Histone deacetylase inhibition promotes regenerative neurogenesis after stab wound injury in the adult zebrafish optic tectum

The central nervous system (CNS) of adult zebrafish is capable of recovering from injury, unlike the CNS of mammals such as humans or rodents. Previously, we established a stab wound injury model of the optic tectum (OT) in the adult zebrafish and showed that the radial glial cells (RG) proliferation and neuronal differentiation contributes to OT regeneration. In the present study, we analyzed the function of histone deacetylases (HDACs) as potential regulators of OT regeneration.
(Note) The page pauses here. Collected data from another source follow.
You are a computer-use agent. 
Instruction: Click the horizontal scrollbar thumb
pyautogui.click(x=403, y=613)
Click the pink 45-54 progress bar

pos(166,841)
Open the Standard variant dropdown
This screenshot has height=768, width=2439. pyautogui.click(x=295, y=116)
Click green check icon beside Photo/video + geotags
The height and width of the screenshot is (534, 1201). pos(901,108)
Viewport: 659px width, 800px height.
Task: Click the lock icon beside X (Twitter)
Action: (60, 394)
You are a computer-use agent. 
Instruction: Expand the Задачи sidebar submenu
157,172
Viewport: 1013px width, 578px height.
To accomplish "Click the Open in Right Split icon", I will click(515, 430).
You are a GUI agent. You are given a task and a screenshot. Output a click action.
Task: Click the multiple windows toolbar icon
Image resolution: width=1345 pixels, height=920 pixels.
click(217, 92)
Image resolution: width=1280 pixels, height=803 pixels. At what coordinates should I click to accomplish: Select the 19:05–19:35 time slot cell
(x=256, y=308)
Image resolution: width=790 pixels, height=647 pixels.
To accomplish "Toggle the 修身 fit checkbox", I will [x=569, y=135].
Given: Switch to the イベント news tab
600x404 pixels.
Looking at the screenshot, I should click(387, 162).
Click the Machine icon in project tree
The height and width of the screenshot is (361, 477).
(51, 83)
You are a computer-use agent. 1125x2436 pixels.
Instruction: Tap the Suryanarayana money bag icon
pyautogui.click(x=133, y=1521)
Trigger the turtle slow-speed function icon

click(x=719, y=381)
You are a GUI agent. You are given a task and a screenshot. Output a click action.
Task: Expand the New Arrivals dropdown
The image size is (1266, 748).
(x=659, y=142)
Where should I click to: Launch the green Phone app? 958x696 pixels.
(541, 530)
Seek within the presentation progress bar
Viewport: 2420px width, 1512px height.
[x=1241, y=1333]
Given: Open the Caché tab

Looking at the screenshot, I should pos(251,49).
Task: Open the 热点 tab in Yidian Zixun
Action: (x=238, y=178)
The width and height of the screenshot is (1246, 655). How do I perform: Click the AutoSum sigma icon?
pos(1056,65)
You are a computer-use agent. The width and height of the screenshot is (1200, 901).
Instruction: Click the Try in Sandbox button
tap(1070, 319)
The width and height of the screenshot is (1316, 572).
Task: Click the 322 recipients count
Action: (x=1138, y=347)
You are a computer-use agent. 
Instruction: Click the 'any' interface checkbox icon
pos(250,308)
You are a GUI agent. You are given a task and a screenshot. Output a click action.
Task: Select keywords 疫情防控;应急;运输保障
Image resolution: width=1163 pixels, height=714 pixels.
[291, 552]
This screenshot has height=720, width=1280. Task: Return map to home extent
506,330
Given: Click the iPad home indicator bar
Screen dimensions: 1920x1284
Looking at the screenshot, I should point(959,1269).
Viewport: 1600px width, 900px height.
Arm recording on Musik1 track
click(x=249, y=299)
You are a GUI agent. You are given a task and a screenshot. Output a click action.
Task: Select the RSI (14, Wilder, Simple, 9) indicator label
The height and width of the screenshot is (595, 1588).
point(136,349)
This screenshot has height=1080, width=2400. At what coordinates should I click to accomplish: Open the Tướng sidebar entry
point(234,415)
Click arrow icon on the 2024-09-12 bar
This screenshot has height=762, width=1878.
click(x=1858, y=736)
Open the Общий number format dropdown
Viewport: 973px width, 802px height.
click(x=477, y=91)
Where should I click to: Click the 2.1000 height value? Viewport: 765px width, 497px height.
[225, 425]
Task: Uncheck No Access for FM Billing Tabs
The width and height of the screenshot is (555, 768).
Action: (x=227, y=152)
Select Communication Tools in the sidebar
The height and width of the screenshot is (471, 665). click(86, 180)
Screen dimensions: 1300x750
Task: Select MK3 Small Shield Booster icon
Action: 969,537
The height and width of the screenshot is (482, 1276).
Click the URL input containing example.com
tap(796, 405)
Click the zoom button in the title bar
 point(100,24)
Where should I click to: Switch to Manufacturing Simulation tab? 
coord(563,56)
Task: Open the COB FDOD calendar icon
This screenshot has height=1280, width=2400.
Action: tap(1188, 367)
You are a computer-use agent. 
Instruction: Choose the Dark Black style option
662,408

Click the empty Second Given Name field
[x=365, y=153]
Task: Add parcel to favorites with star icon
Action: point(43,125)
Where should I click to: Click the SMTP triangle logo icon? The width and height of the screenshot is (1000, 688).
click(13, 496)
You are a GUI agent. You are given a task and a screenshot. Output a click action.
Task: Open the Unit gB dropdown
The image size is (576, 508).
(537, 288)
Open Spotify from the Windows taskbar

The expression of both hdac1 and hdac3 was found to be significantly decreased in the injured OT. In order to analyze the roles of HDACs in RG proliferation and differentiation after injury, we performed pharmacological experiments using the HDAC inhibitor trichostatin A. We found that HDAC inhibition after stab wound injury suppressed RG proliferation but promoted neuronal differentiation. Moreover, HDAC inhibition suppressed the injury-induced decline in expression of Notch signaling target genes, her4.1 and her6 after OT injury. These results suggest that HDACs regulate regenerative neurogenesis through changes in Notch target gene expression by histone deacetylation. HDACs and histone acetylation are promising molecular targets for neuronal regeneration and further studies about the molecular mechanisms behind the regulation of regeneration by histone acetylation are necessary. •HDAC inhibition promotes the differentiation of radial glia into neurons after optic tectum injury.•HDAC inhibition suppresses the proliferation of radial glia after stab wound injury.•Expression of hdac1 and hdac3 declines after optic tectum injury.•HDAC inhibition suppresses the declines of Notch target genes her4.1 and her6 in the injured tectum.